Growing with smartphones, especially Apple
Glu is uniquely positioned with Apple, Google, and Microsoft (NASDAQ:MSFT) to extend its gaming portfolio. For example, Apple accounts for nearly two-third of Glu Mobile's revenue. Now, Apple is looking to increase its footprint across the globe by launching bigger-screen devices. As reported by CNET -
"iPhone 6 4.7/5.5 phablet: There certainly has not been a dearth of iPhone 6 rumors, so this part of the Kuo's report was probably the least revelatory. He essentially repeated rumors of 4.7-inch and 5.5-inch iPhones while offering a few additional details.
The 5.5-inch model may be positioned as a phablet, according to the analyst. It will come out "later in the holiday quarter," and may eat into sales of the iPad Mini. The 5.5-inch model will pack a big battery with "50% to 70% more watt-hours" than the 5S.
Only the high-end phones, such as a 64GB version of the 5.5-inch device will get a sapphire screen cover, according to the analyst.
The 4.7-inch model will be the most popular, Kuo claims, with full-year shipments hitting about 60 million units.
This is a brilliant move by Apple, since phablets are in great demand. As reported by USA Today-
"Juniper Research, a firm based in Great Britain that analyses the global mobile communications industry, issued a report this week that predicted that the phablet "could become a growth area" for smartphone vendors. It estimates shipments of more than 120 million units worldwide by 2018, growing from about 20 million units this year."
Since Glu derives most of its revenue from the iOS platform, Apple's move into the phablet category will open up new avenues for growth.
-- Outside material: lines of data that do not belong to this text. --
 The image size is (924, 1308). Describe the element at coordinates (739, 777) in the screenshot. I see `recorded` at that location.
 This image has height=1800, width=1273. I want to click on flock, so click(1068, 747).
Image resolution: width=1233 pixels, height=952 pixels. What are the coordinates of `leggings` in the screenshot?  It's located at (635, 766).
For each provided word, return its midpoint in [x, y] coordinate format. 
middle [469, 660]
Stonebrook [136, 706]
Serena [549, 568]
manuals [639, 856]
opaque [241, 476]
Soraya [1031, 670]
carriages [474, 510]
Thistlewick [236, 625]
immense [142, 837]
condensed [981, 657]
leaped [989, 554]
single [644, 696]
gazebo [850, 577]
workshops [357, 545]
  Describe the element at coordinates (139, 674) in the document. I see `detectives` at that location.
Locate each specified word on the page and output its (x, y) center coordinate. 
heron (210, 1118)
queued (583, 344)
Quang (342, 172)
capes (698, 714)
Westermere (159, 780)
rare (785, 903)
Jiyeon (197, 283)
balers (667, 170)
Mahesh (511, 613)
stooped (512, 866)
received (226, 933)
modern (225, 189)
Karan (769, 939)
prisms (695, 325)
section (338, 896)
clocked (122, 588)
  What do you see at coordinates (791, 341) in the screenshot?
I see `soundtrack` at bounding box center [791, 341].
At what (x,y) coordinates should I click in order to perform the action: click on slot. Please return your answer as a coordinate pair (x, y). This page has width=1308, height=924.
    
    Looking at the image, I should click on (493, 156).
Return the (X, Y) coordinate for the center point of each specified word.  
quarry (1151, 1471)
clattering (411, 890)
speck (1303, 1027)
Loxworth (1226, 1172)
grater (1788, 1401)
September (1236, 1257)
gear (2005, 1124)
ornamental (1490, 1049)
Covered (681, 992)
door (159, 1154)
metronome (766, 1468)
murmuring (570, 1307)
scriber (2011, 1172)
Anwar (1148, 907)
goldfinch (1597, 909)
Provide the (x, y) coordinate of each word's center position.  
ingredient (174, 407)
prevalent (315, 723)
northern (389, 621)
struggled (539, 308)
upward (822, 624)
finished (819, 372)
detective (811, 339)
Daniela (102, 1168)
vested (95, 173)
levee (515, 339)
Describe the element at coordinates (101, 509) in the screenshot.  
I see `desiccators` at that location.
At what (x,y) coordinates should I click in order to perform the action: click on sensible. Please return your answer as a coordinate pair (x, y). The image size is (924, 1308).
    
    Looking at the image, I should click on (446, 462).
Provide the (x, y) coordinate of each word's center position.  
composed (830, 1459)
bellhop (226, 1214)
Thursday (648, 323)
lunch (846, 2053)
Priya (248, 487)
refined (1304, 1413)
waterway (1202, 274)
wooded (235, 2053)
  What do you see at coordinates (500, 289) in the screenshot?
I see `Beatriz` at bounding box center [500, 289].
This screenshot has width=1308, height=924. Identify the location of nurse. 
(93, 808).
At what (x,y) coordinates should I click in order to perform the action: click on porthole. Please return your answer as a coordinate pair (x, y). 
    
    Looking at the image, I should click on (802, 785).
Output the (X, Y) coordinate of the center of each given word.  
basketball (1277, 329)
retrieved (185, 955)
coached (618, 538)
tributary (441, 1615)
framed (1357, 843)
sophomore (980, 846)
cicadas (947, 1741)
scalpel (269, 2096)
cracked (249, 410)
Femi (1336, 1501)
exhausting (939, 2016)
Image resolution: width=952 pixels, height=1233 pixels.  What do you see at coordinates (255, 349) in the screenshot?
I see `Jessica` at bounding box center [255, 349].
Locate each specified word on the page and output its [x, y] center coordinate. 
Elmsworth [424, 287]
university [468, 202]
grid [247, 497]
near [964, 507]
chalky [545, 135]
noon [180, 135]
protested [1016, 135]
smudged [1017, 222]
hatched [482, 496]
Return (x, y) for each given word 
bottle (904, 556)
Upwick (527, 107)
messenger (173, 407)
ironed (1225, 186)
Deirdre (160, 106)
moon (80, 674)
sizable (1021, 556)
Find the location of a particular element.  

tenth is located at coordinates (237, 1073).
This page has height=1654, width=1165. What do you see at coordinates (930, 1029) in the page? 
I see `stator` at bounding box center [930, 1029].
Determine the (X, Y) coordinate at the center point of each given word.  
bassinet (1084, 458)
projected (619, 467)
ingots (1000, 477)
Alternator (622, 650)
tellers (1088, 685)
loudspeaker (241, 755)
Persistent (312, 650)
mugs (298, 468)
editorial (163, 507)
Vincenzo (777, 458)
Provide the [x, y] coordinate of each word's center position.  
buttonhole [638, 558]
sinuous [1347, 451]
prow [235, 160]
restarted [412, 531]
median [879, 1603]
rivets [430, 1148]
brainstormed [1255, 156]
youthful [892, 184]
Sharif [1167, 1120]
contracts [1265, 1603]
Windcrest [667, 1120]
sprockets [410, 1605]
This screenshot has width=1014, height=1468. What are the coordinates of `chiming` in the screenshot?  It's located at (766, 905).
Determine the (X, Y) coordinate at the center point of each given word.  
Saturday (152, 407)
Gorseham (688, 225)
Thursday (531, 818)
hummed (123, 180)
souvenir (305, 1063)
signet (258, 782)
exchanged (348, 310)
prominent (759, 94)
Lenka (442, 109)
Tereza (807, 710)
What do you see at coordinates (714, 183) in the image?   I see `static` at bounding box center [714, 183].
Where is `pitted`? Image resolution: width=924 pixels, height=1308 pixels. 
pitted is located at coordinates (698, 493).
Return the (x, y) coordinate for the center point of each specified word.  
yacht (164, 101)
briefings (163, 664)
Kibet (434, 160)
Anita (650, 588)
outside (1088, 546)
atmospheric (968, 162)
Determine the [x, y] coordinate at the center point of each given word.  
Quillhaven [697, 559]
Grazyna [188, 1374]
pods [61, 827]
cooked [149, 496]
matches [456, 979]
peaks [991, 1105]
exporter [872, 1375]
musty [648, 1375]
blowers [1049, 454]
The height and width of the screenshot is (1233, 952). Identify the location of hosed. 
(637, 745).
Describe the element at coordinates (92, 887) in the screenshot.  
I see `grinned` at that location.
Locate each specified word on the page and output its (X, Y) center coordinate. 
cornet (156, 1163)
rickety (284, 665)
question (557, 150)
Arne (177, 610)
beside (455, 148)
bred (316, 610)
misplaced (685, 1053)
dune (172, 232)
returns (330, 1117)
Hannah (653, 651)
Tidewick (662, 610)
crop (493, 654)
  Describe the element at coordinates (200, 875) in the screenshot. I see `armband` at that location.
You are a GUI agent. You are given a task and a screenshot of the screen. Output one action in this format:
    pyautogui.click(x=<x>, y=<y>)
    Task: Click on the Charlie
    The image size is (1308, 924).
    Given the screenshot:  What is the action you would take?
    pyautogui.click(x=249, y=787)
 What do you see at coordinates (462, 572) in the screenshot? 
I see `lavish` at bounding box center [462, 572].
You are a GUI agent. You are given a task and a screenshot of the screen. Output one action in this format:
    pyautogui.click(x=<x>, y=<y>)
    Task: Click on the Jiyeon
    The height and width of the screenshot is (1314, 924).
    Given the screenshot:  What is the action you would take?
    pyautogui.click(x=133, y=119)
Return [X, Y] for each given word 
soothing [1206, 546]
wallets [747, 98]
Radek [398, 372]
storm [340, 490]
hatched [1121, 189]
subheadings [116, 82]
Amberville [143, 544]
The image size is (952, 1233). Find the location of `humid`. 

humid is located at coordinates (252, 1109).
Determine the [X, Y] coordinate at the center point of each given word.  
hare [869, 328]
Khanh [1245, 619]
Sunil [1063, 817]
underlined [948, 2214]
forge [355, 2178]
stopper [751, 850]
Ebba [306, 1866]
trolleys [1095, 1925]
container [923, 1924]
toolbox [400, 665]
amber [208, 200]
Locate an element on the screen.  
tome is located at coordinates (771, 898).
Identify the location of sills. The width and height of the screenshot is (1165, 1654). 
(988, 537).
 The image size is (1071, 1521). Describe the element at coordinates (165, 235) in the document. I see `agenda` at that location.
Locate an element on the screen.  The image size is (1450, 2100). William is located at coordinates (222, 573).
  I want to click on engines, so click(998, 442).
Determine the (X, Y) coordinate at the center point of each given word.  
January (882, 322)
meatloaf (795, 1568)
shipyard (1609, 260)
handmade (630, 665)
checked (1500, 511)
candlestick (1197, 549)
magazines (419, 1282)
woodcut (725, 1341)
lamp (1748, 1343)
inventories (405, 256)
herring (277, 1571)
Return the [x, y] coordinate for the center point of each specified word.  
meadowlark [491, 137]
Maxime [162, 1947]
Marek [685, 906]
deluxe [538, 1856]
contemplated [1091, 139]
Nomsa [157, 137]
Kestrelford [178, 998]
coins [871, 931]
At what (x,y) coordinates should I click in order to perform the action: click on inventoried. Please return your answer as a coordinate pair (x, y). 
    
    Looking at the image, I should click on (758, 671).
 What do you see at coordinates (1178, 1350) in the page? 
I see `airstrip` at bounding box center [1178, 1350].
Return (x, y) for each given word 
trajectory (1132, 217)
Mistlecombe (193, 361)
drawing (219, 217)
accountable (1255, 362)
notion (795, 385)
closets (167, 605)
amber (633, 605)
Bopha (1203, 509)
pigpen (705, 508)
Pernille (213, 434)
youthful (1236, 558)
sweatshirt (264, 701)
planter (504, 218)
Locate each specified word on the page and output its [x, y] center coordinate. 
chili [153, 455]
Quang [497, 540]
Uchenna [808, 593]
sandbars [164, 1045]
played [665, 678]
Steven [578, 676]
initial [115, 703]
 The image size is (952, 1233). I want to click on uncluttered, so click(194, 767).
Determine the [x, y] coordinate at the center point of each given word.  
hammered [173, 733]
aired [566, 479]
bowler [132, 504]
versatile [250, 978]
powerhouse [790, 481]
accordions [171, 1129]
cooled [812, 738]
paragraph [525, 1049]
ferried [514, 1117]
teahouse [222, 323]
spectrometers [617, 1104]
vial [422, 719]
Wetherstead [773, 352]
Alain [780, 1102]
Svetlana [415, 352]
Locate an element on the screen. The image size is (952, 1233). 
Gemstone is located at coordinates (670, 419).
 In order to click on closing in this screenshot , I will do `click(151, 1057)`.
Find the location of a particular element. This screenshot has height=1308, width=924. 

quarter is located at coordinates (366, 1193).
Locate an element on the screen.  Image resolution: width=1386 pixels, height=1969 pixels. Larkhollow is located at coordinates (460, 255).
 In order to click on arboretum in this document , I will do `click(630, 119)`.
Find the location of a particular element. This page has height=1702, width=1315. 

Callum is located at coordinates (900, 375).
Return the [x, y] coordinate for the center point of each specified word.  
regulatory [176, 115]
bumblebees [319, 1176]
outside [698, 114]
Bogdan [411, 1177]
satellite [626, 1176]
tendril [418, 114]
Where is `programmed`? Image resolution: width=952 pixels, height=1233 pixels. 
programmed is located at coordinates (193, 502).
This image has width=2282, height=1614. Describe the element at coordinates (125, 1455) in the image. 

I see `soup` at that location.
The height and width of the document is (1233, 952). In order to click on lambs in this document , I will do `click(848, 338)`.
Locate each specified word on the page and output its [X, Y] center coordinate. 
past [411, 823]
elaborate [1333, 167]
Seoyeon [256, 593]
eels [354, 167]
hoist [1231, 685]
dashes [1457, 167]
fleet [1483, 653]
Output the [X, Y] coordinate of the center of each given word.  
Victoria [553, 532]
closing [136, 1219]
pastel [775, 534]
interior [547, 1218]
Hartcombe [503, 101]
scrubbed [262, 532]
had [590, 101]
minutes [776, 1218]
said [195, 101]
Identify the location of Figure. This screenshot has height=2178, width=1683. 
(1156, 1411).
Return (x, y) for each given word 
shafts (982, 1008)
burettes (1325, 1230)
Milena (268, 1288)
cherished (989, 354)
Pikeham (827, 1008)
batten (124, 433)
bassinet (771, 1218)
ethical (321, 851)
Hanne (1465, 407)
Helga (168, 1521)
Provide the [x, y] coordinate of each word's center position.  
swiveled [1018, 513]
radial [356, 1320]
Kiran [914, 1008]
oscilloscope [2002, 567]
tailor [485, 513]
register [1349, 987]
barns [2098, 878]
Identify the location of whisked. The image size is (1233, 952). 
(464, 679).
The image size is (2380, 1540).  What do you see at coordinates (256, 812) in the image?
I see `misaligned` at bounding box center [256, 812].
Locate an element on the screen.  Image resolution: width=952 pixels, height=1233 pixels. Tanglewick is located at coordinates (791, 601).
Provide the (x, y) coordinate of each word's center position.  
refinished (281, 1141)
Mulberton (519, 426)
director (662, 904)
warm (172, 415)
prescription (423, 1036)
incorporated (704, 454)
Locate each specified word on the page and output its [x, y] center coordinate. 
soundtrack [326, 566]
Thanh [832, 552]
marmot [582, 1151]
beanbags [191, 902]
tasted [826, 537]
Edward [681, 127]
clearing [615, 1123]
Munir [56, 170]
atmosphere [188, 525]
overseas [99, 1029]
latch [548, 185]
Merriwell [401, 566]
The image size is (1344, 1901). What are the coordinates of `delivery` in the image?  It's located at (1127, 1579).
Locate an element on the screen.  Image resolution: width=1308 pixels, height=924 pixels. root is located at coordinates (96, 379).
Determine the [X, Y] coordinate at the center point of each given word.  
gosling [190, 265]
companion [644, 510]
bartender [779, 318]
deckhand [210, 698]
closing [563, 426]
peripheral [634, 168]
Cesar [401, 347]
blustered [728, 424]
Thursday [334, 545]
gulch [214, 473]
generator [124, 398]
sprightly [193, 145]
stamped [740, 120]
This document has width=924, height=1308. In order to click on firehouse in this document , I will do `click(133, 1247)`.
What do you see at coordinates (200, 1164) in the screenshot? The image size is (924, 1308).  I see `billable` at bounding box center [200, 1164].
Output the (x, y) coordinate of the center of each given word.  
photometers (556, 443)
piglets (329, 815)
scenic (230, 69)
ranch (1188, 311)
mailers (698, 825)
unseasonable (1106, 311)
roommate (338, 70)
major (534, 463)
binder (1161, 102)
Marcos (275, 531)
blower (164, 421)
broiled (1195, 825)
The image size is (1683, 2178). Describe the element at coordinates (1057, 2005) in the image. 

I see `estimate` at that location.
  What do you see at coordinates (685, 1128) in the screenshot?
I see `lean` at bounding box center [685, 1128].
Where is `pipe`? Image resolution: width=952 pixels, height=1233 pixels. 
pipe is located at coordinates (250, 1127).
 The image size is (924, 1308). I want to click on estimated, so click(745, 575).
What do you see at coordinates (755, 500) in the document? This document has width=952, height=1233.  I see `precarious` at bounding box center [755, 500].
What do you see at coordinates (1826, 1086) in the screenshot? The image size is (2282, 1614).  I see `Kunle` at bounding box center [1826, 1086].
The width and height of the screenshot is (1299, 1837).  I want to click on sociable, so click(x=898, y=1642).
Glu's shares might not have increased dramatically this year, but the company looks well-positioned for growth going forward. A strong portfolio of games and innovative moves, along with a strong presence on the Apple platform should help Glu perform well in the long run, making it a good buy.
Disclosure: I have no positions in any stocks mentioned, and no plans to initiate any positions within the next 72 hours. I wrote this article myself, and it expresses my own opinions. I am not receiving compensation for it (other than from Seeking Alpha). I have no business relationship with any company whose stock is mentioned in this article.